It is clear that there are two separate and distinct steps in the taxing process here in question. The first step is the original assessment of the property involved, and the second is the equalization of that assessment. (Ill. Rev. Stat. 1973, ch. 120, par. 561; see People ex rel. Little v. Collins (1944), 386 Ill. 83, 97.) The collector maintains that section 138 of the Revenue Act (111. Rev. Stat. 1973, ch. 120, par. 619), which provides for review of “all final administrative decisions of the Department” under the Administrative Review Act (Ill. Rev. Stat. 1973, ch. 110, par. 264 et seq.), applies to both steps in this process and is thus the sole method available to obtain judicial review *391of either departmental action.

Actions to take:
(A) Translate into Spanish the following sentence from the tax-assessment passage: "The first step is the original assessment of the property involved, and the second is the equalization of that assessment."
(B) Quote verbatim the portion of the tax-assessment passage starting at "It is clear" and ending at "either departmental action.".
The material placed after the tax-assessment passage is not required for any of this work.

Data lines:

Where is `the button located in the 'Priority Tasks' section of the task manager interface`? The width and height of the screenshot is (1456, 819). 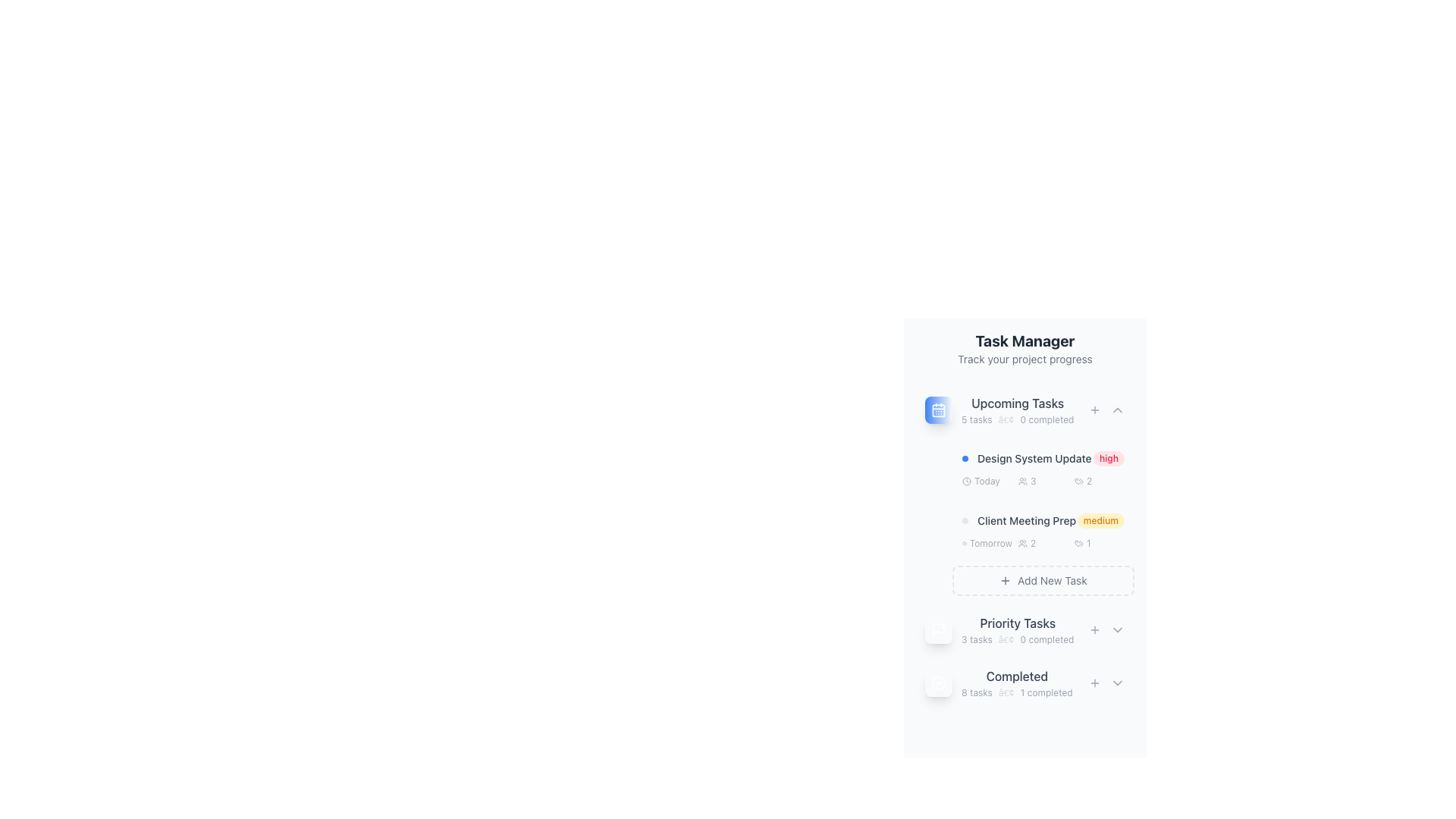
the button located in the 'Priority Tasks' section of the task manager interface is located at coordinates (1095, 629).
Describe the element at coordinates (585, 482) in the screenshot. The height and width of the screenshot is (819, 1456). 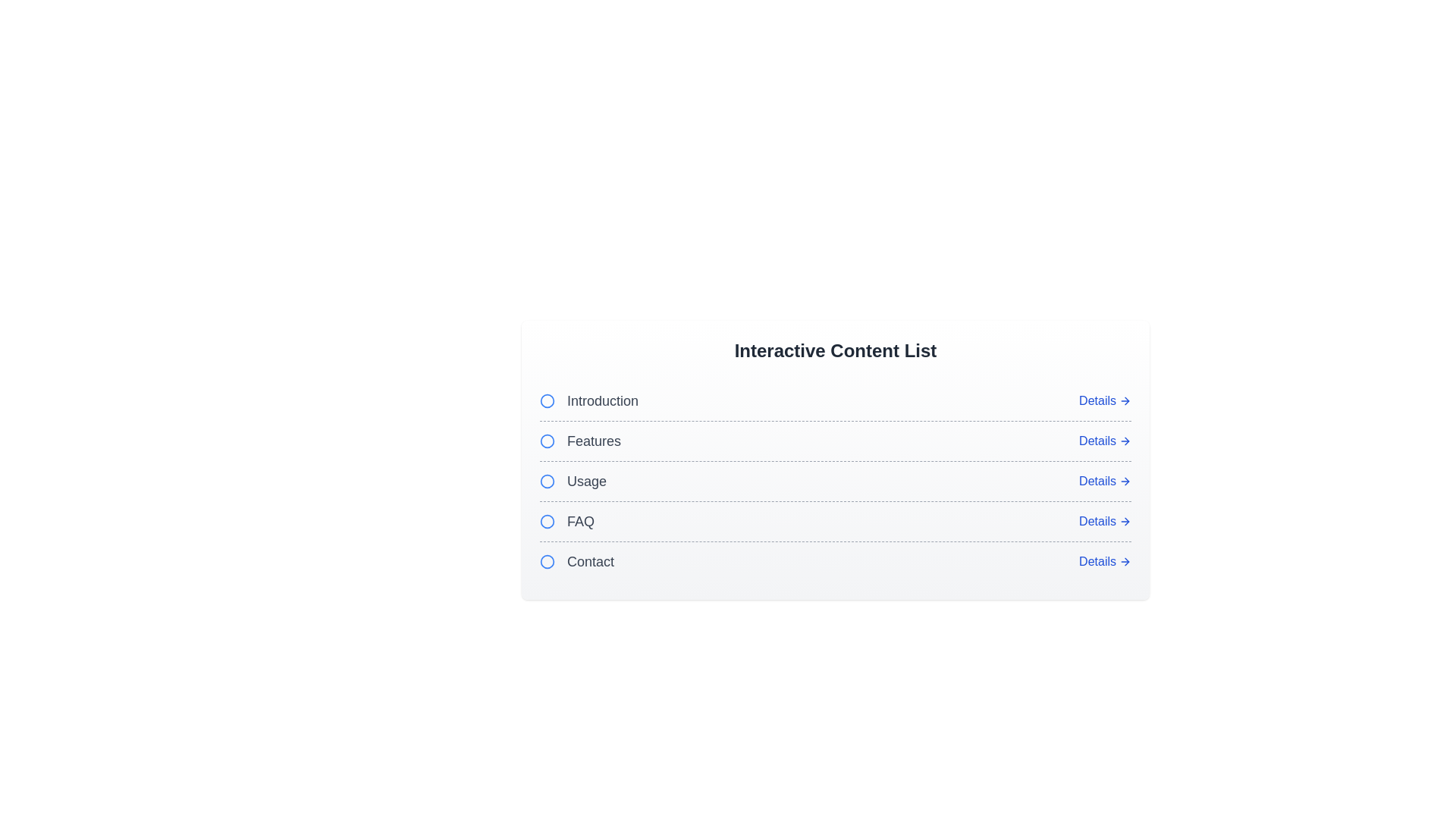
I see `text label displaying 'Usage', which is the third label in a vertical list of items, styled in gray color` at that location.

Solutions for each task:
(A) El primer paso es la tasación original de la propiedad en cuestión, y el segundo es la equiparación de dicha tasación.

(B)
It is clear that there are two separate and distinct steps in the taxing process here in question. The first step is the original assessment of the property involved, and the second is the equalization of that assessment. (Ill. Rev. Stat. 1973, ch. 120, par. 561; see People ex rel. Little v. Collins (1944), 386 Ill. 83, 97.) The collector maintains that section 138 of the Revenue Act (111. Rev. Stat. 1973, ch. 120, par. 619), which provides for review of “all final administrative decisions of the Department” under the Administrative Review Act (Ill. Rev. Stat. 1973, ch. 110, par. 264 et seq.), applies to both steps in this process and is thus the sole method available to obtain judicial review *391of either departmental action.